Besoldungs- und Versorgungsanpassung in MV auf dem Weg

Tarifanpassung erreicht – Beamte und Versorgungsempfänger sollen profitieren

Die GdP hat gemeinsam mit dem DGB und den weiteren Gewerkschaften in den Gesprächen mit der Landesregierung deutlich gemacht: Das Tarifergebnis für den öffentlichen Dienst der Länder muss zeit- und wirkungsgleich auf die Beamtinnen und Beamten sowie auf die Versorgungsempfängerinnen und Versorgungsempfänger in Mecklenburg-Vorpommern übertragen werden.

Der DGB Nord hatte bereits am 13. März 2026 mitgeteilt, dass in der dritten Gesprächsrunde mit der Landesregierung ein Kompromiss zur Anpassung der Besoldung und Versorgung erreicht wurde.
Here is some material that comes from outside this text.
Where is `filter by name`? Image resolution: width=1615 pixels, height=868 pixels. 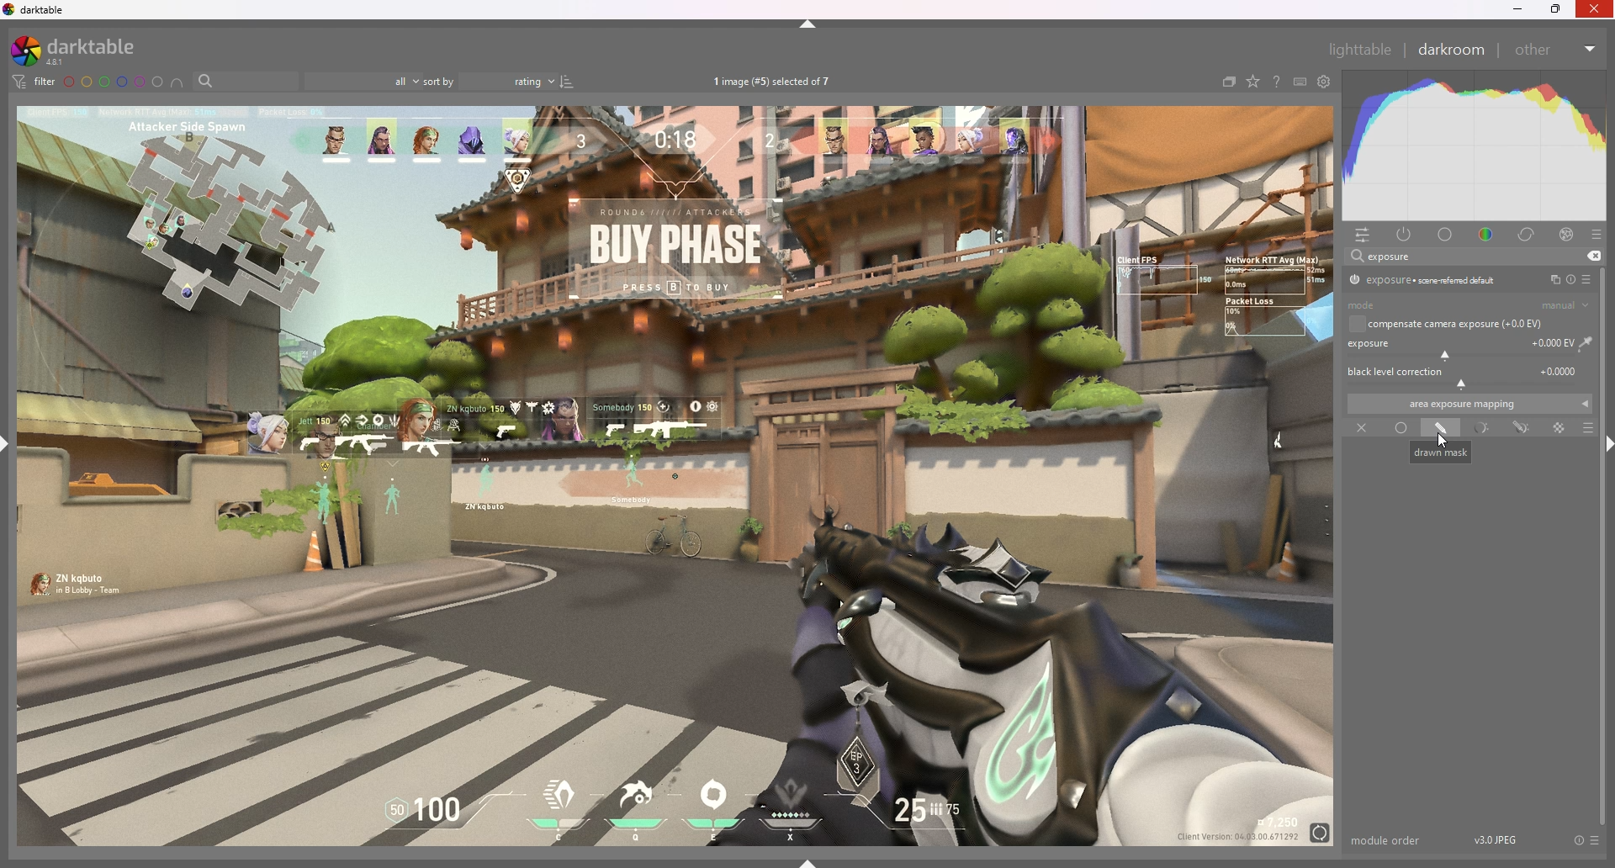
filter by name is located at coordinates (246, 80).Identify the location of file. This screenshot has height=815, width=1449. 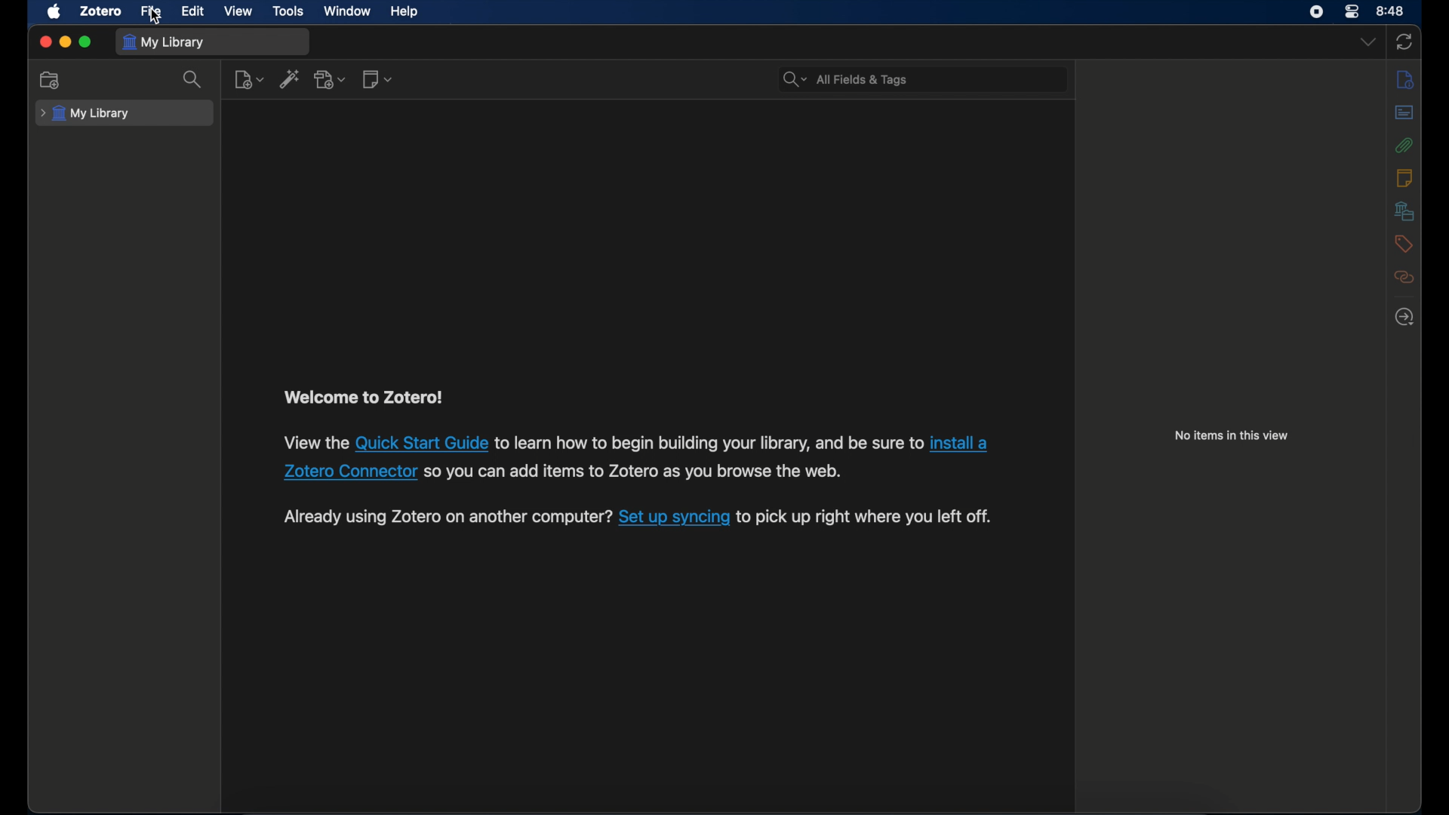
(150, 12).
An diesen Gesprächen nahmen seitens des DGB Vertreterinnen und Vertreter von GdP MV, GEW MV und ver.di teil.

Nun liegt der entsprechende Gesetzentwurf der Landesregierung vor. Die Landtagsdrucksache 8/6466 vom 22. April 2026 trägt den Titel „Entwurf eines Gesetzes über die Anpassung von Besoldungs- und Beamtenversorgungsbezügen und zur Änderung dienstrechtlicher Vorschriften des Landes Mecklenburg-Vorpommern“.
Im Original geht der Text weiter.